:: TEXTE FOURNI ::
::::

L'homme qui paraît taciturne est un militant tenace et un nationaliste intransigeant. Il croit à des idéaux socialistes et, originaire de la paysannerie pauvre, se méfie de la bourgeoisie urbaine. Partisan de l'action concrète, il récuse toute démagogie. Le journaliste du Monde Paul Balta le définit comme « discret mais efficace, timide mais fier, réservé mais volontaire, humain mais autoritaire, prudent dans l'audace ». Par contre, la presse française de droite le décrit comme un « musulman fanatique et sanguinaire », un « aventurier de la révolution ».
Symboliquement, un an après le coup d'État contre Ben Bella et comme volonté d'inscrire son pouvoir dans la lignée d'un combat séculaire, Houari Boumédiène organise en juillet 1966 le retour du corps d'Abd el-Kader inhumé à Damas à sa mort en 1883. Lors d'une grandiose manifestation, il est ré-inhumé au cimetière d'El-Alia, sanctuaire national.
Sur le plan économique, l'accent est toujours mis sur l'édification d'un pays socialiste et le centralisme démocratique mené par un parti unique demeure la règle. Il s'agit de moderniser sans se perdre dans des luttes de tendances. Le FLN devient un prolongement politique de l'armée. Dans le droit fil d'un jacobinisme hérité de la présence française, le pays est découpé en 15 wilayas dirigés par des walis nommés par le pouvoir.
Le nombre des communes passe de 1 485 à 676 répartis en 91 arrondissements afin d'éviter une trop grande parcellisation du territoire. Une ordonnance du 18 janviers 1967 définit la commune comme « la collectivité territoriale, économique, sociale et culturelle de base ». Une collectivité qui sous le nom d'Assemblée populaire communale (APC) ne peut compter comme élus que des membres appartenant à une liste présentée et validée par les instances locales du FLN.
L'organisation administrative du pays s'accompagne d'une politique économique qui tente de rationaliser et d'améliorer le développement des forces productives. Une tâche dévolue à l'État comme le précise l'article 29 de la constitution selon laquelle « L'État organise la production, détermine la répartition du produit national. Il est l'agent principal de la refonte de l'économie et de l'ensemble des rapports sociaux ».

::::

:: DONNÉES D'ENTRÉE ::
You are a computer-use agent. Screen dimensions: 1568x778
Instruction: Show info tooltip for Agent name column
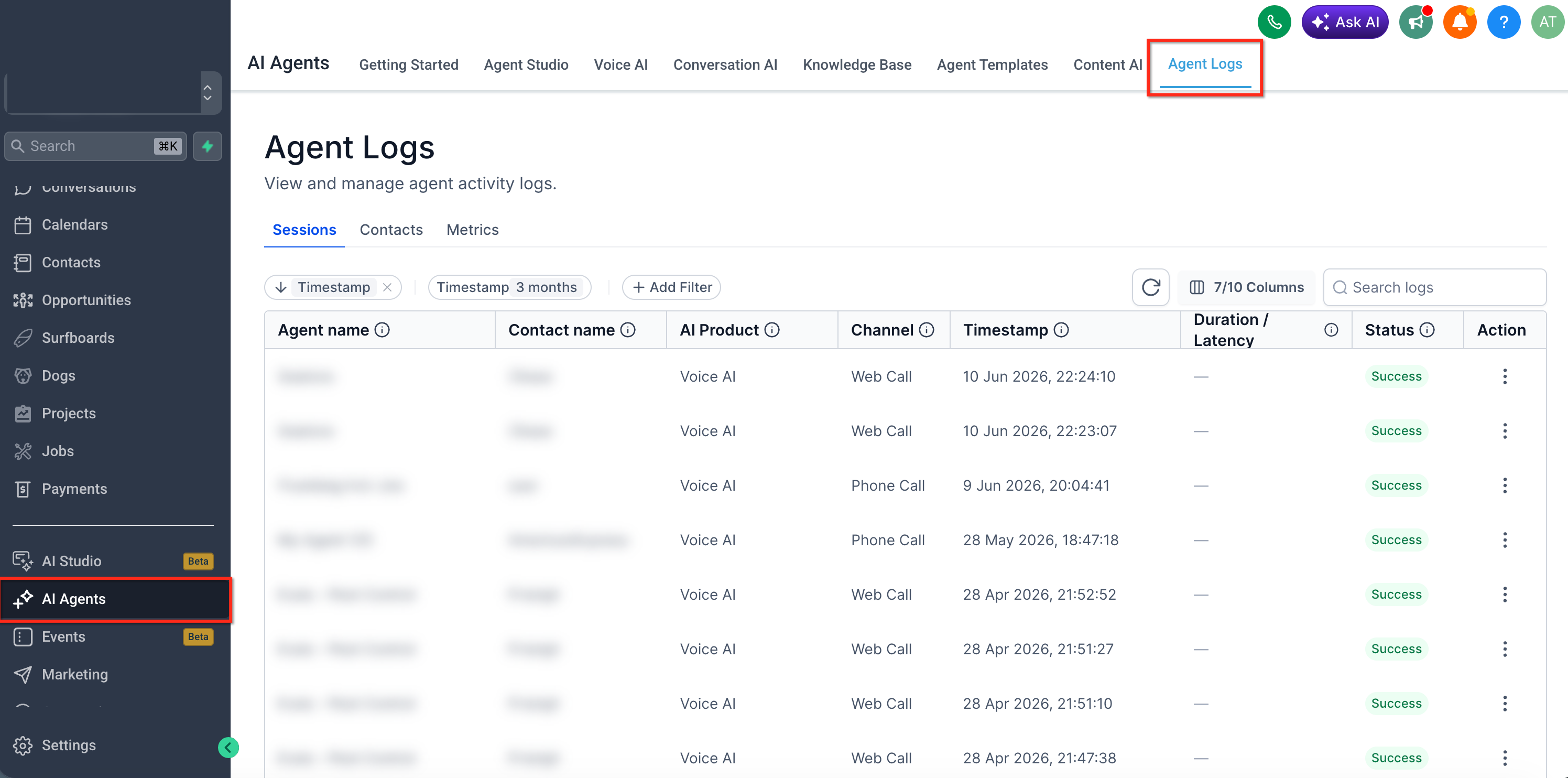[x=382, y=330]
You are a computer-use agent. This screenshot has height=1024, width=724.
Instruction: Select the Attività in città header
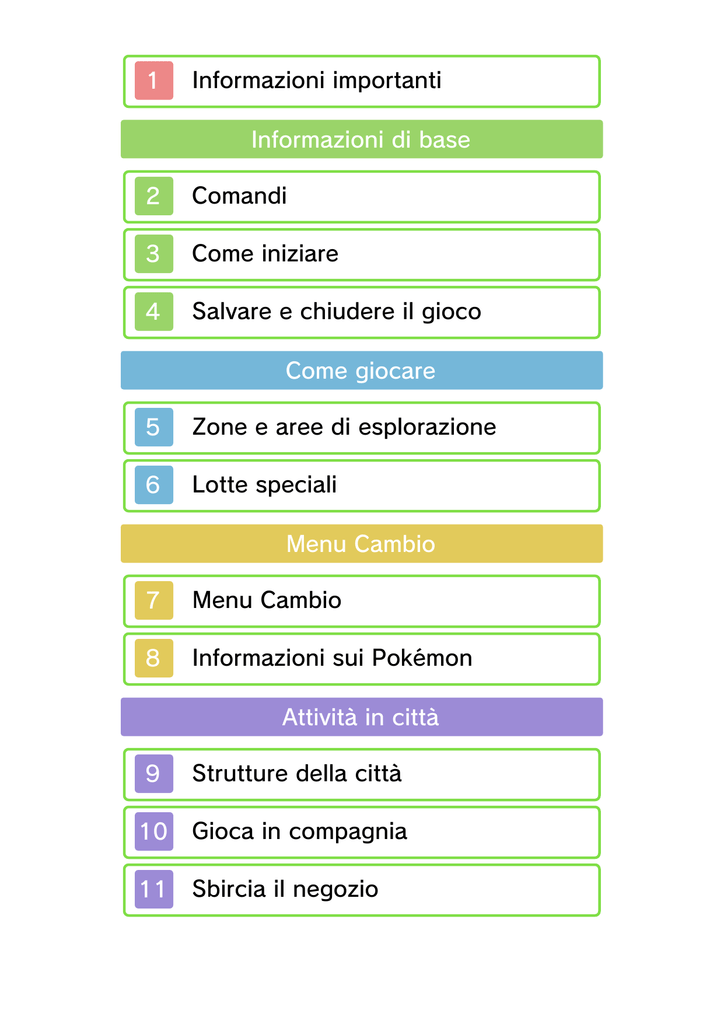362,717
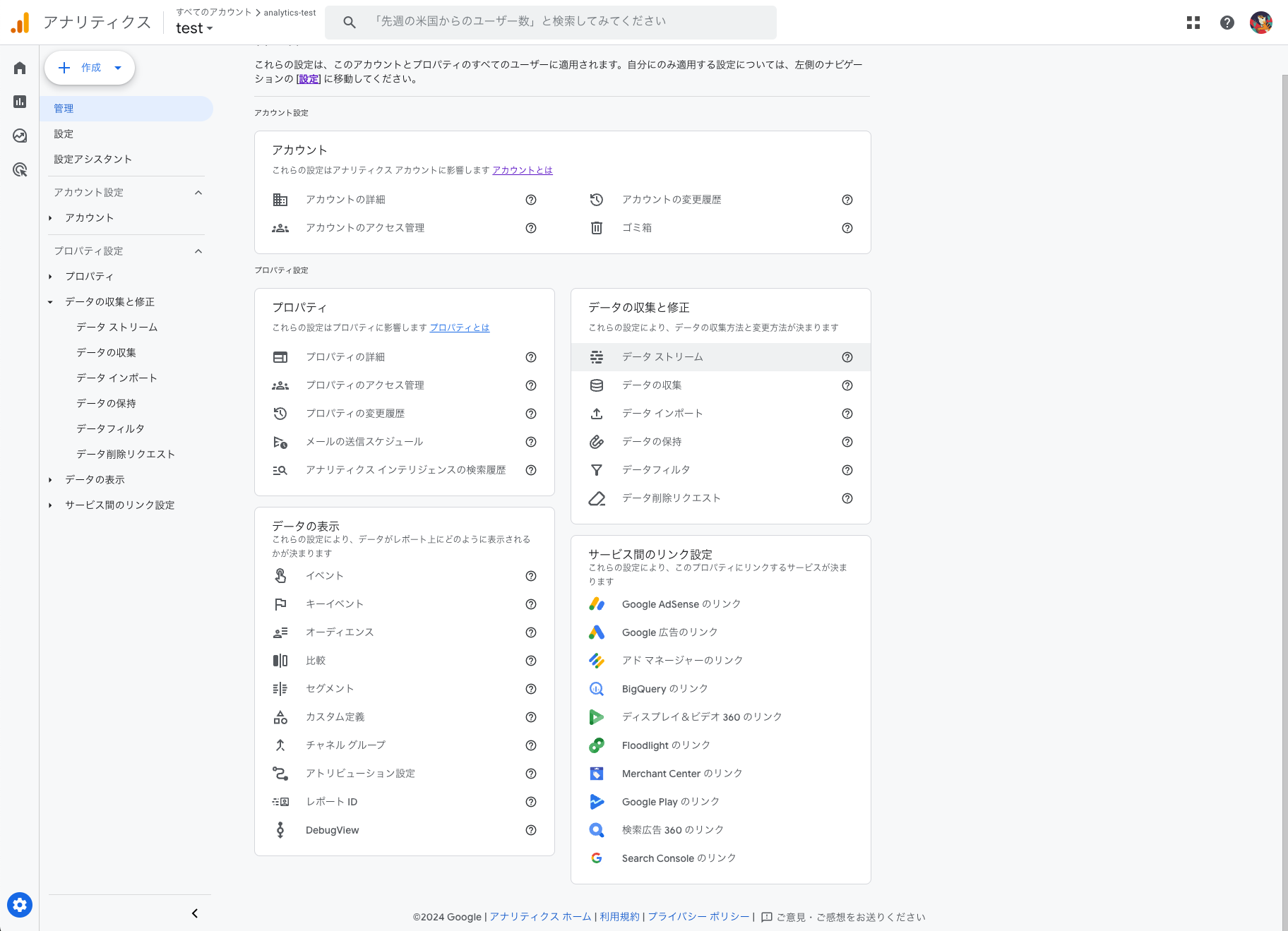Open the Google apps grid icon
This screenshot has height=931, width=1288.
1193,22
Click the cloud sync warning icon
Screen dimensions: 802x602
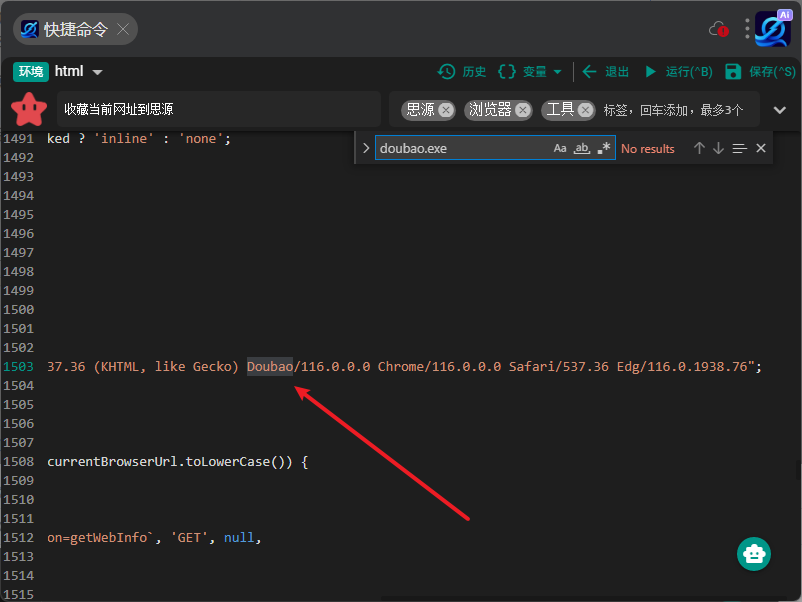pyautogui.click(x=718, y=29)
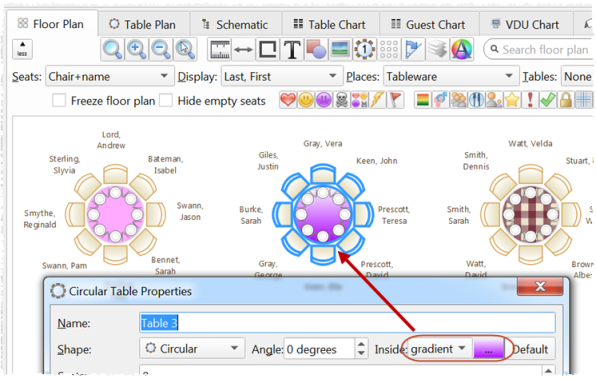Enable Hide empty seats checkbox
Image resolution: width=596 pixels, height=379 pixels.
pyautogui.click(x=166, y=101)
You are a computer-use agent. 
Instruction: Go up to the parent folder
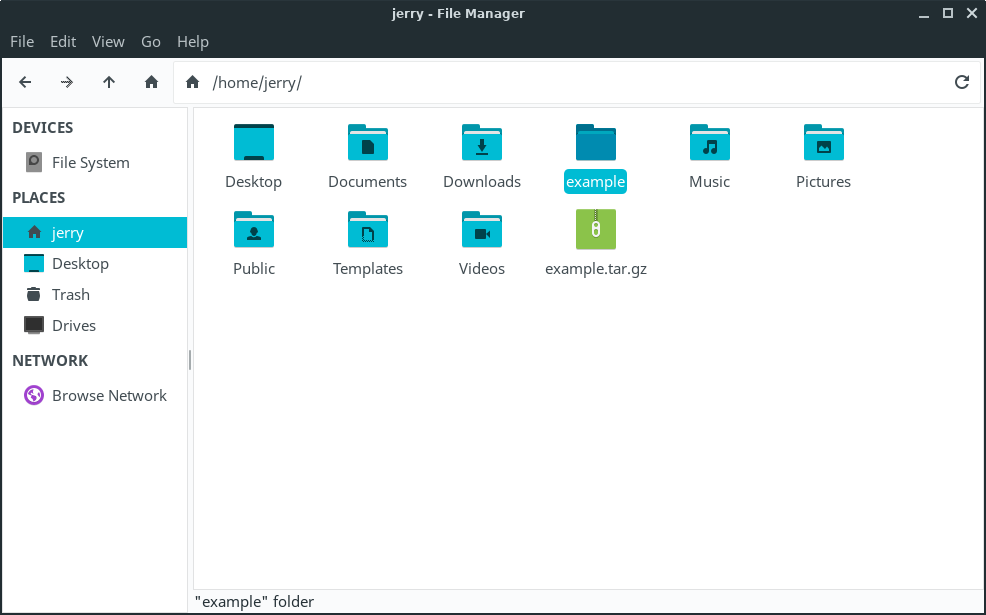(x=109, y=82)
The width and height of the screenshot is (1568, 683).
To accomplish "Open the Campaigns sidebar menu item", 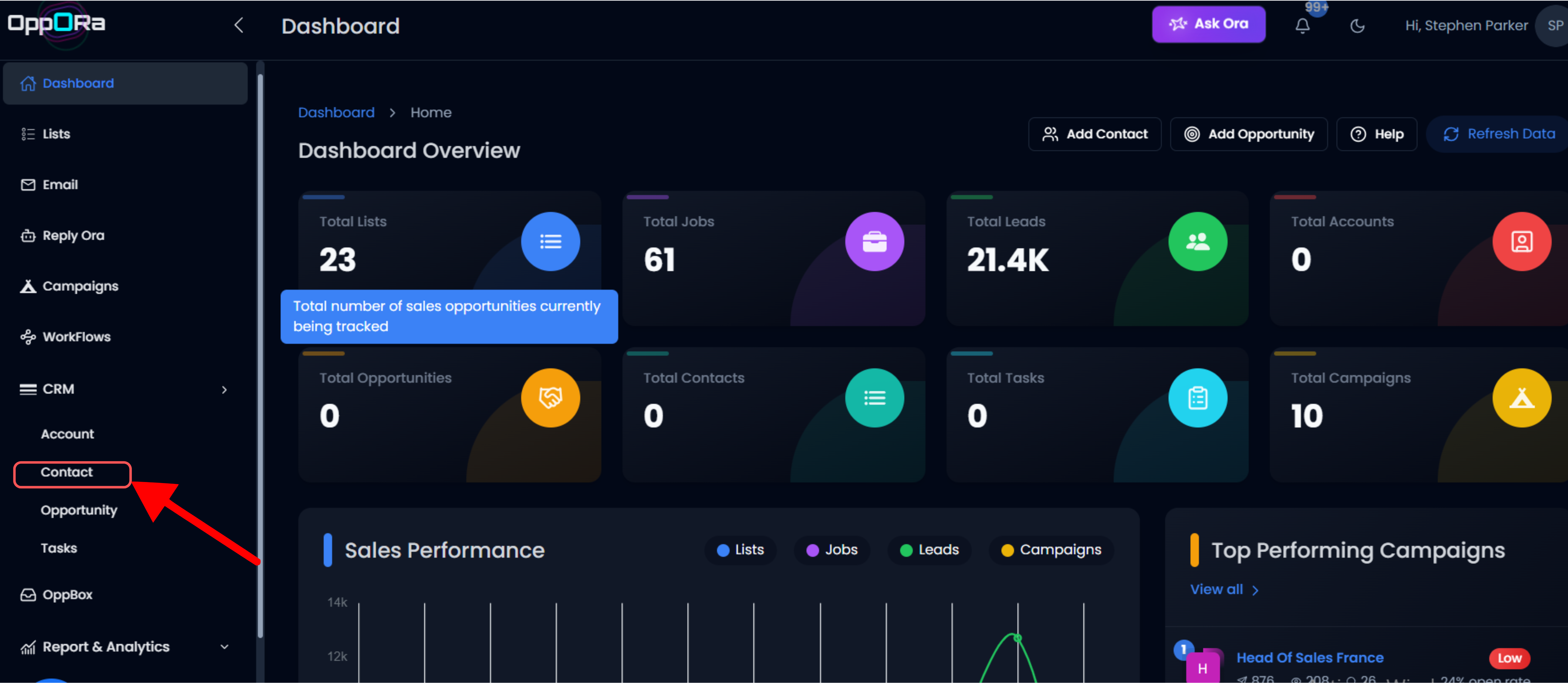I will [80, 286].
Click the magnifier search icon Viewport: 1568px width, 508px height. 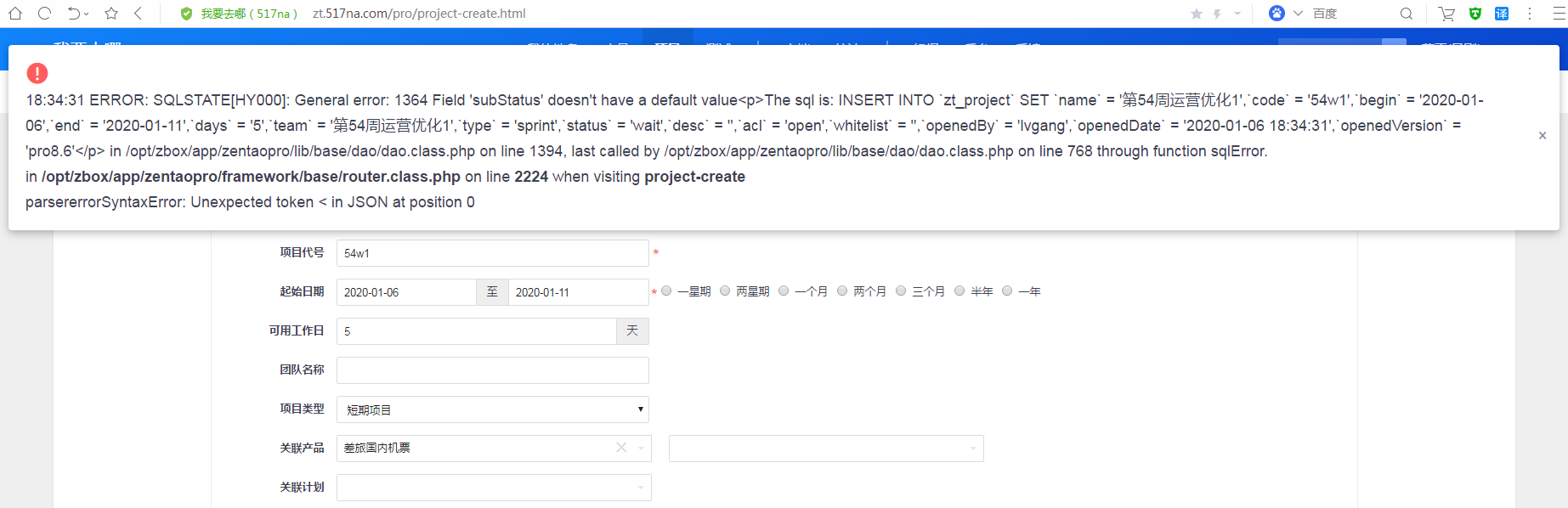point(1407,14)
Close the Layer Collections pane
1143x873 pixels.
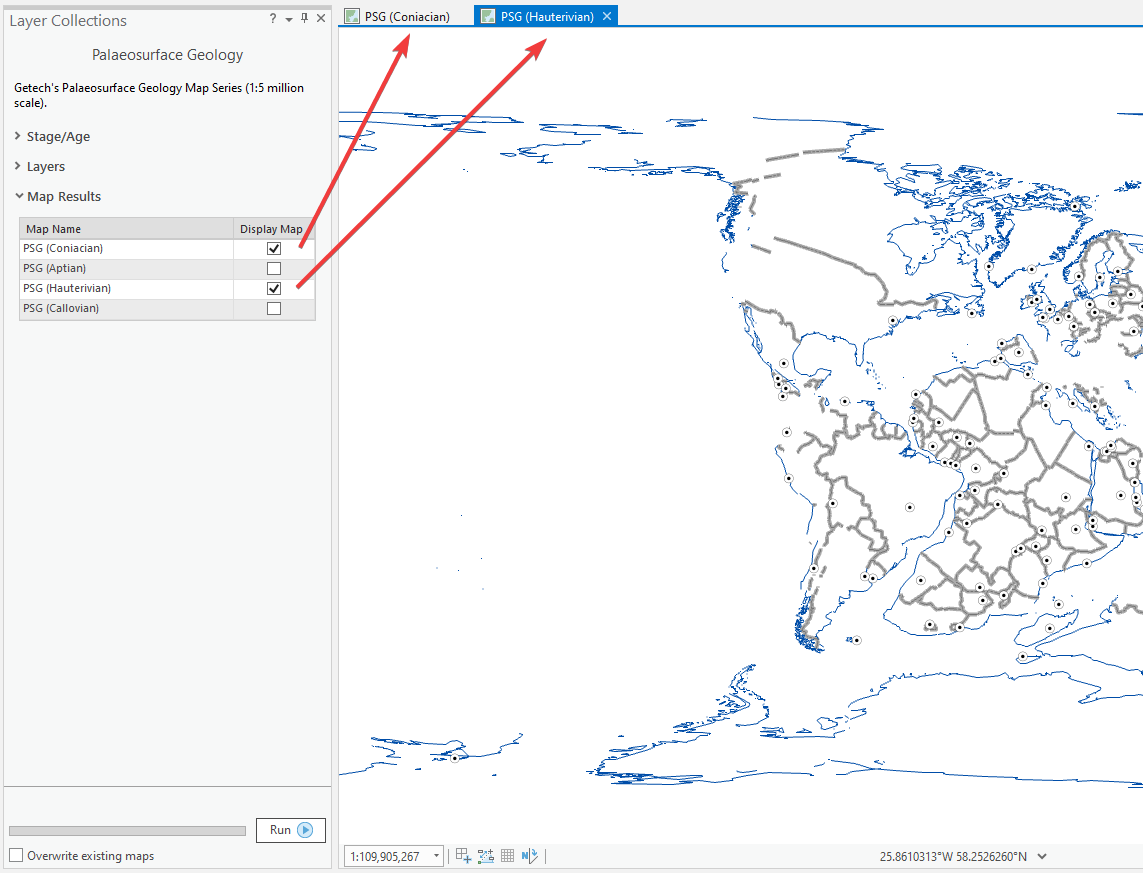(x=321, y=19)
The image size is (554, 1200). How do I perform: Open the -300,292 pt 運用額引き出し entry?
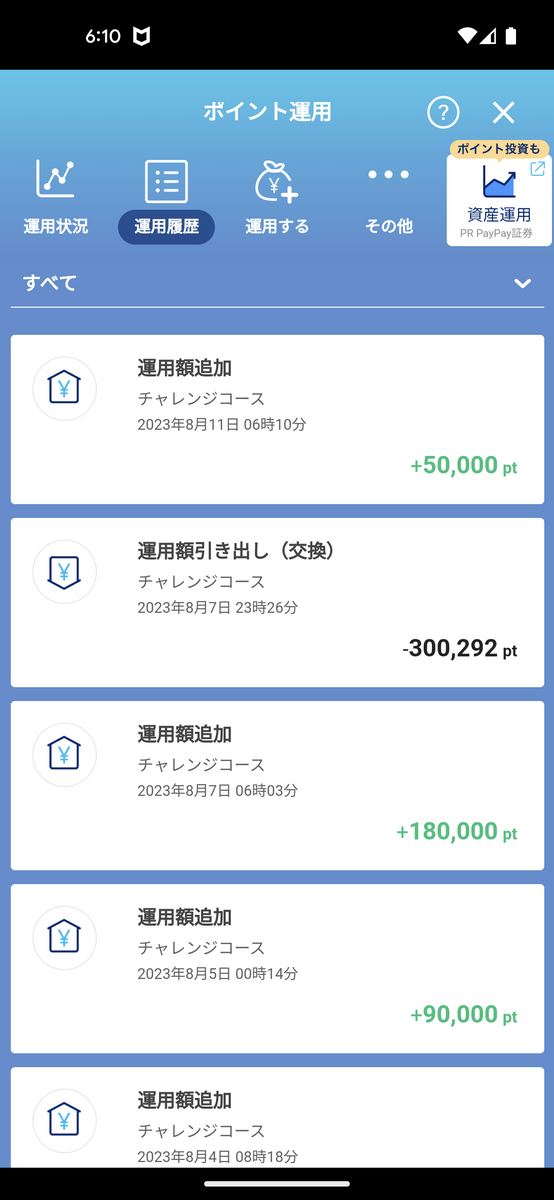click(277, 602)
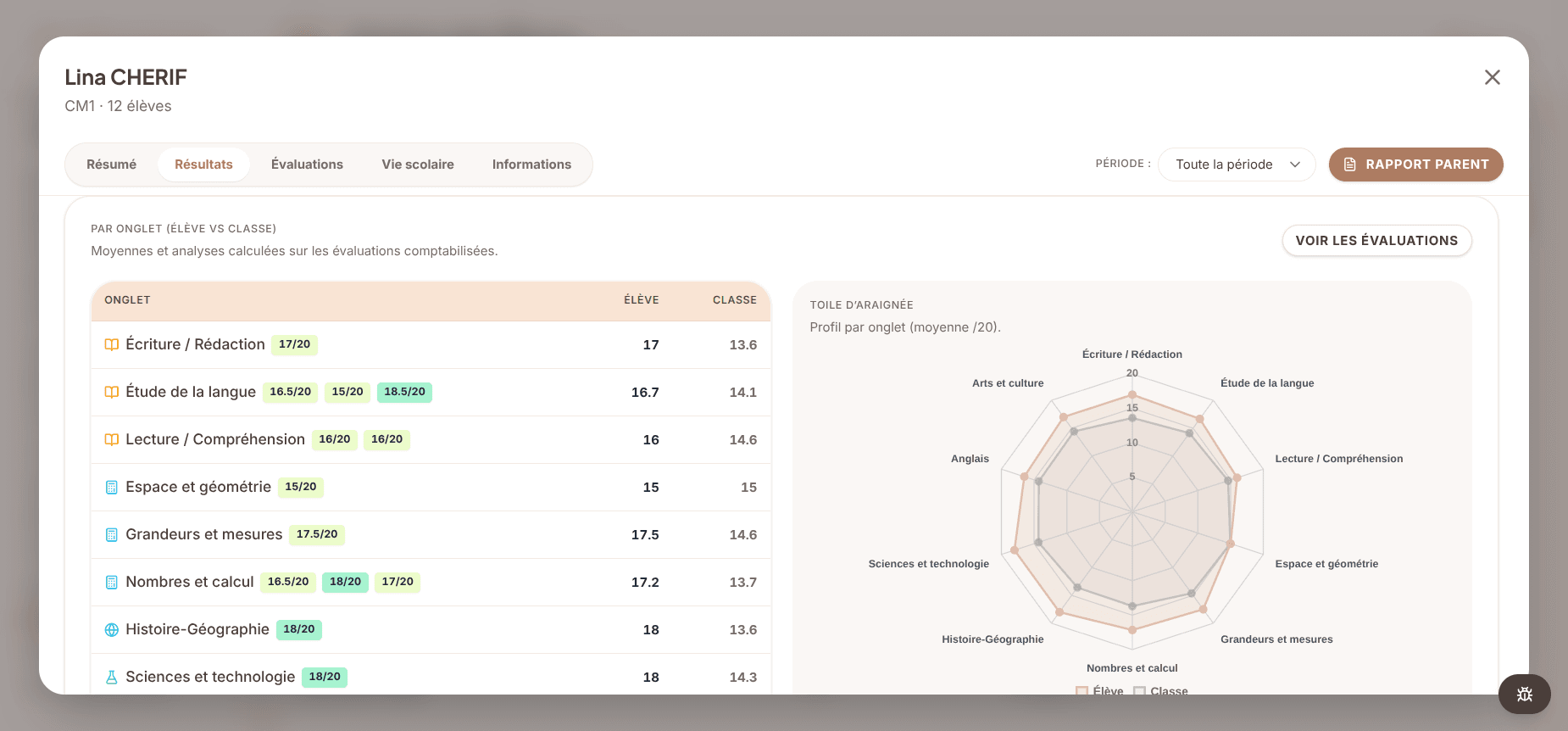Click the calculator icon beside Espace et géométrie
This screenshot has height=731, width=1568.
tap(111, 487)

::::

:: CONSIGNE 1 ::
D'après le texte sur Boumédiène, en combien de wilayas le pays est-il découpé ?
:: CONSIGNE 2 ::
Recopiez à l'identique les lignes des données d'entrée, de la toute première jusqu'à celle qui contient "[x=382, y=330]", cette dernière incluse. Omettez les images dans la réponse.

:: RÉPONSE FINALE 1 ::
En 15 wilayas.

:: RÉPONSE FINALE 2 ::
You are a computer-use agent. Screen dimensions: 1568x778
Instruction: Show info tooltip for Agent name column
[x=382, y=330]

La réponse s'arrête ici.